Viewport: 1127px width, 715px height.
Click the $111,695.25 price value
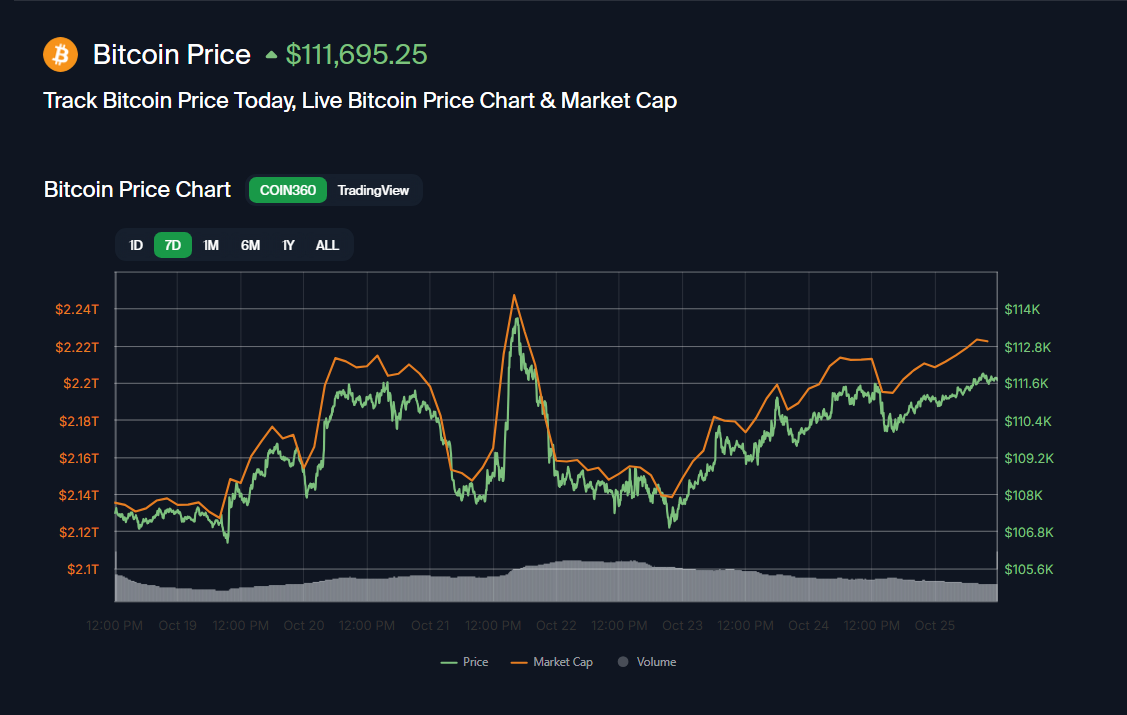357,54
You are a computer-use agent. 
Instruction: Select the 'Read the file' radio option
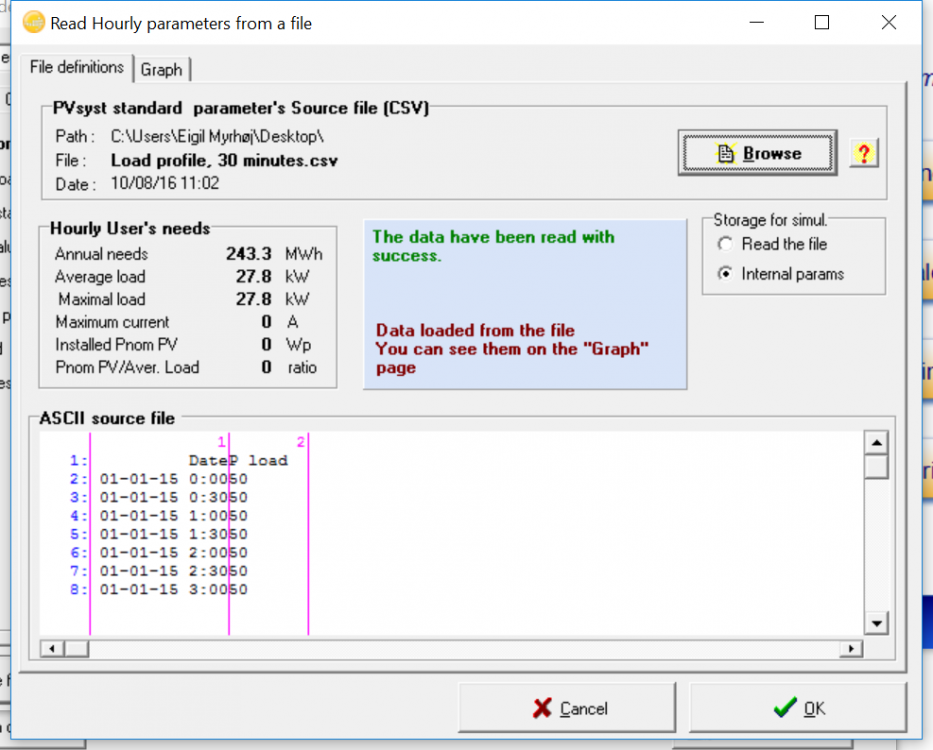725,244

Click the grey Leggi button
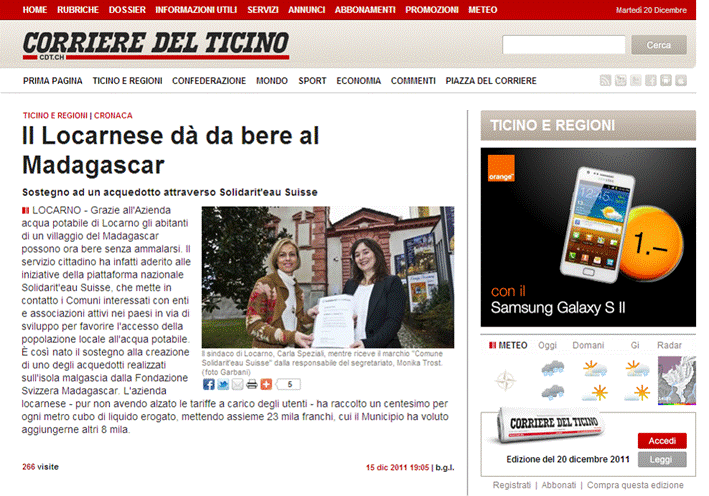(661, 459)
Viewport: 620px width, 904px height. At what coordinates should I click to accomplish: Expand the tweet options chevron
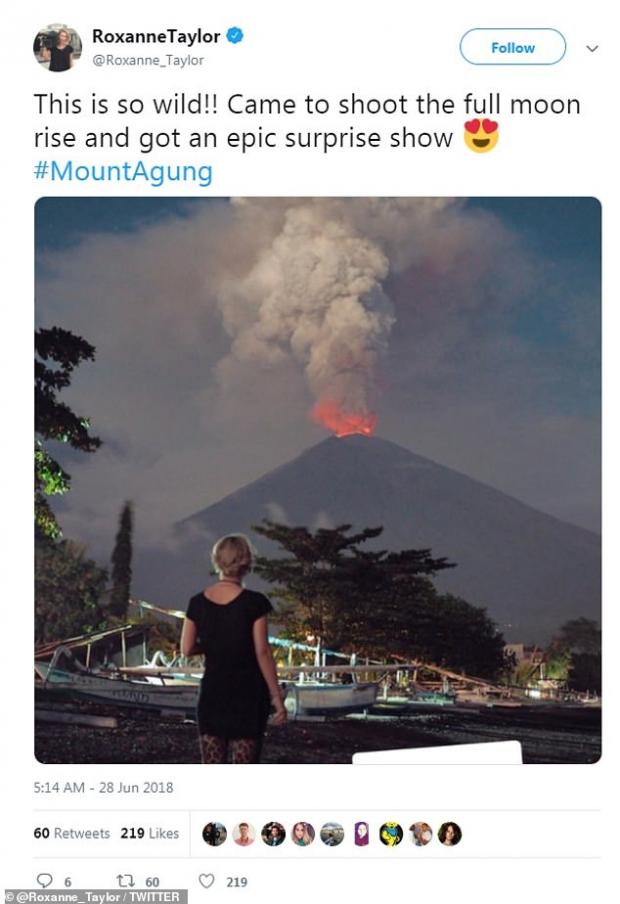pos(592,48)
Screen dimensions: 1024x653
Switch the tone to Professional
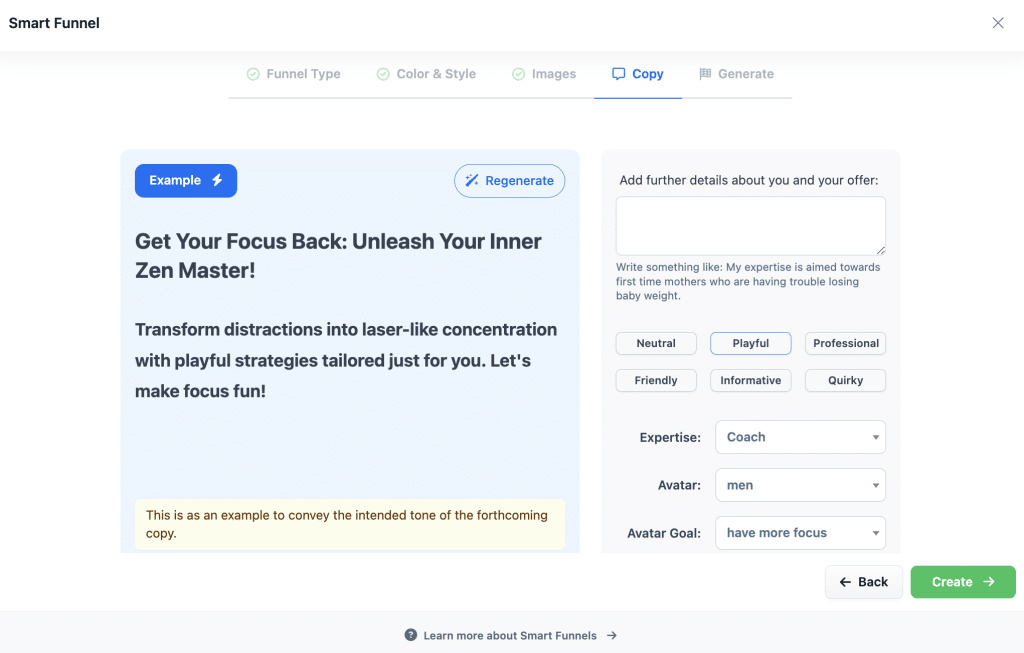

┄┄┄┄┄┄┄┄┄┄

PROBLEM TO SOLVE: Pictures are to be dropped, and every record is to be copied exactly.

YOUR RESPONSE:
Viewport: 1127px width, 715px height.
Click the $111,695.25 price value
357,54
You are a computer-use agent. 
Instruction: Select the 'Read the file' radio option
725,244

Click the grey Leggi button
(661, 459)
Viewport: 620px width, 904px height. At what coordinates should I click to accomplish: Expand the tweet options chevron
pos(592,48)
Screen dimensions: 1024x653
Switch the tone to Professional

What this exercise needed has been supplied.